Fig 4. NR1 protein levels

NR1 protein was reduced in the Hipp of adult GLS1 het mice. Representative examples of NR1 (~120 kDa) and GAPDH at (~38 kDa) bands for total protein samples (H), synaptosomal membrane fractions (LP1) and cytosolic fractions (S3) were resolved by SDS-PAGE (shown above). The histograms depict relative mean levels of NR1 in WT and GLS1 het mice. Data were combined from two independent experiments. Significant genotypic differences were found in LP1. ◇ t-test, p < 0.05.

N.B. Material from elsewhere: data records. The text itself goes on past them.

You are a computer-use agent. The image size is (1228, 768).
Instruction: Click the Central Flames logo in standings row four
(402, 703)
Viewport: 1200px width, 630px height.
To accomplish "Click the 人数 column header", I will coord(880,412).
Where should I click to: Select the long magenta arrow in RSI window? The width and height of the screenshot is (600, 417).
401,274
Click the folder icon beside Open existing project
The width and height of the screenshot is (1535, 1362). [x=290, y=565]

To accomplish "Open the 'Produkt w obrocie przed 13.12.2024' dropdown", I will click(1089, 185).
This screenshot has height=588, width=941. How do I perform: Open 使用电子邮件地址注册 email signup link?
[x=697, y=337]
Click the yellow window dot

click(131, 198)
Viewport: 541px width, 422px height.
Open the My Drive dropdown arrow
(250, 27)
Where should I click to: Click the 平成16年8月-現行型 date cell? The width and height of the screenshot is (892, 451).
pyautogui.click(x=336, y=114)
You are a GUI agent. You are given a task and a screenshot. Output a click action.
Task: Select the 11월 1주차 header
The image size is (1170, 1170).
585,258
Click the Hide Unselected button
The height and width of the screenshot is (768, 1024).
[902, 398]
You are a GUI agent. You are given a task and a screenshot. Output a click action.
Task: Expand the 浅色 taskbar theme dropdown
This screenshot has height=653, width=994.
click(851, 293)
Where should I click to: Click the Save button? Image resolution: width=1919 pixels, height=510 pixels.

Fig 5. Fear conditioning in adult and juvenile mice

(A) Fear conditioning in adult WT and GLS1 het mice. (A1) On Day 1 (Training), all animals showed increasing levels of freezing during tone presentation, indicating the acquisition of a fear response. (A2), On Day 2 (Tone Test), all animals showed enhanced freezing during the tone period compared to the pre-tone period. (A3) On Day 3 (Context Test), GLS1 hets showed significantly reduced contextual learning. (B) Fear conditioning in juvenile WT and GLS1 het mice. (B1) On Day 1, animals showed increasing levels of freezing during tone presentation, indicating the acquisition of a fear response. (B2) On Day 2, both genotypes showed increased freezing when presented with the tone in a different context. (B3) On day 3, no genotypic differences in contextual learning were seen. ◇ t-test, p < 0.05.